Es posible que solo el sobrio encabezamiento de cuanto sigue sea en sí mismo una alerta o un temblor embrionario de algo que augura un mal definitivo.
Imaginen a alguien que ha sido su vecino, su amigo o su compañero de colegio, o imaginen a un hombre cualquiera, llegado de un dolor seguro y de un desgarro más seguro aún. Imaginen a esa persona asida a una bolsa de plástico manido que contiene una muda también muy manida y un par de latas de conserva. Qué sé yo. Imaginen. Cae la noche en Pamplona y el frío se envalentona y escarcha. Llueve, y es una lluvia lánguida y persistente. El hombre se sienta bajo un porche cualquiera y espera. No tiene un techo que lo cobije. Imaginen qué haría cualquier antepasado nuestro, un neandertal. Qué haría. Buscaría su cueva de manera inmediata y haría un fuego potente con pirita y hachas de mano. En esa acción –que por fuerza sería inmediata e instintiva– le iría la vida. También este hombre solo, que conocimos en la escuela o ha llegado de cualquier lugar y que también reconocemos –o no– es un ser humano con la misma dignidad que uno mismo. Que se ha refugiado en el porche porticado y que, caída la noche gélida, nadie mira ni nadie ve. Durante el día, tampoco nadie lo ve. Es la personificación de la intemperie, y la intemperie produce pavor, horror, miedo ancestral. Uno huye de la intemperie que, además, es angulosa y tiene muchos vértices: el frío físico, hiriente hasta la congelación y la muerte, el desamparo vital. La vida negada por exclusión, el deterioro psíquico, porque ese hombre piensa que no vale nada, que no es nada, que es menos que nada. Está tiritando bajo el porche porque no tiene techo. Pamplona duerme como duermen todas las ciudades, como quizá todavía duerma su madre, si es que vive, si es que sobrevivió. Piensa el hombre que el techo debiera venir con el propio nacimiento que, por otra parte, nadie pidió. Si estamos aquí, si somos habitantes de la tierra, tenemos el derecho intrínseco a un cobijo. Esto debiera ser algo inapelable. Nadie puede poner clase alguna de precio al cobijo. Nuestro antepasado no lo entendería. Nosotros –si somos sinceros– tampoco.
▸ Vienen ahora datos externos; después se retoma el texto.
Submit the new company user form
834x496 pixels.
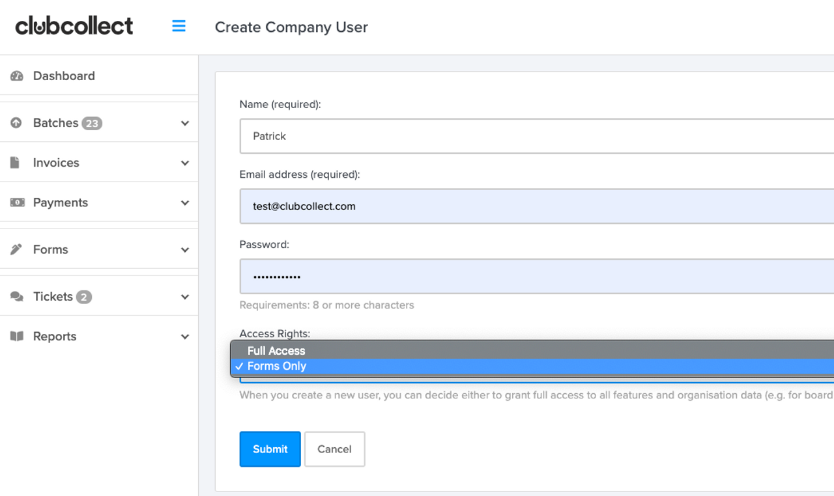point(270,449)
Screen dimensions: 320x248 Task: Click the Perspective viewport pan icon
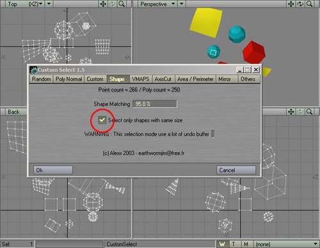coord(291,4)
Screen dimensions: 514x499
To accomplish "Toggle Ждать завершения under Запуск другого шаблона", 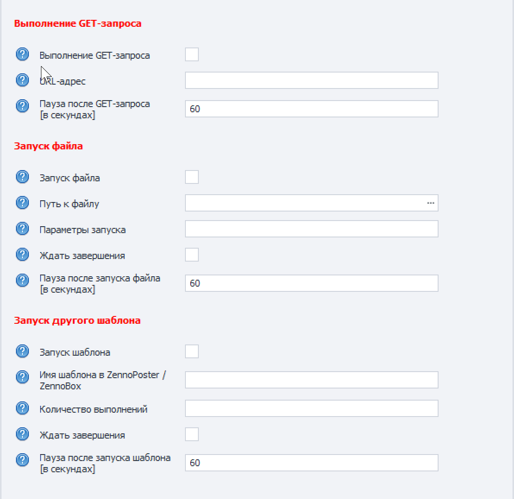I will click(192, 434).
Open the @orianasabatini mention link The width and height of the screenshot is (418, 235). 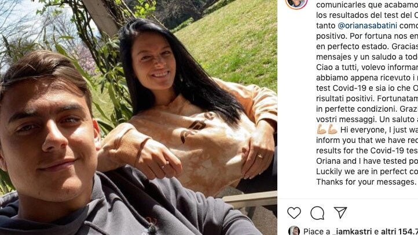coord(368,25)
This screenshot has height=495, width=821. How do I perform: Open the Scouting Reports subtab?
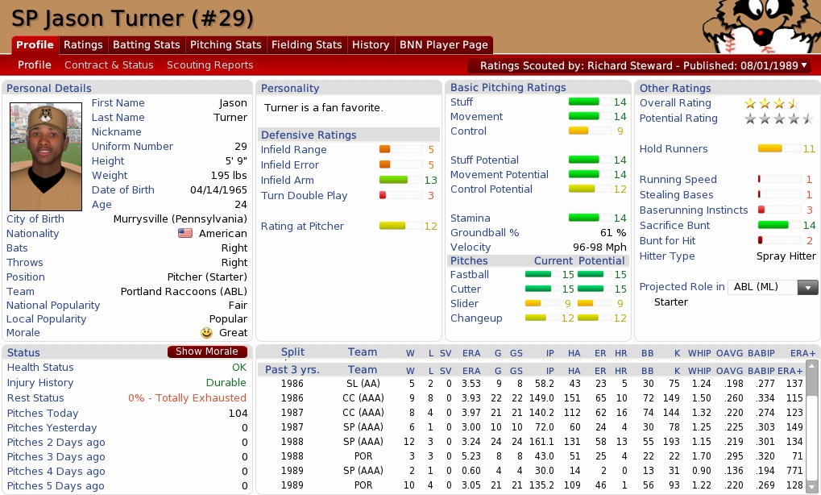[x=209, y=65]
El hombre de los portales se acurruca desde sí sobre sí mismo. No tiene otra opción. Quizá al lado de su efímera posición está el Café Iruña, y quizá, sólo quizá, puede oler la delicia inverosímil de la última cena servida. Servida a personas como él que ahora mismo duermen en sus camas ahítas en un calor tibio e inmaculado, que quizá estén inmersas en sueños de una niñez donde había un colegio y un amigo que era él mismo. Así son las cosas.
Se ha dicho que la juventud es la esperanza de un país, de un pueblo. De cualquier país, de cualquier pueblo. Aquí, desde donde escribo estas líneas, un joven, cualquiera de nuestros hijos, no puede vivir su vida porque podría rápidamente encontrarse en la misma situación que el hombre de los portales. Debe endeudarse para toda su vida si cuenta con una situación laboral y avalística óptima. Si no es así, y casi nunca es así, debe permanecer con sus padres sin horizonte alguno de redención. Sí, porque la emancipación es redención y precisa de ese cobijo imprescindible que debiera venir con el propio nacimiento. Y no viene. Nunca. O casi.
Amanece en Pamplona o cualquiera de las capitales o pueblos de Euskal Herria. El hombre de los portales yace tumbado sobre el asfalto helado. Mantiene sus dedos asidos a la bolsa de plástico que no lo ha cobijado un ápice. Que lo ha matado. El sol se despereza. Nada más que decir. Absolutamente nada.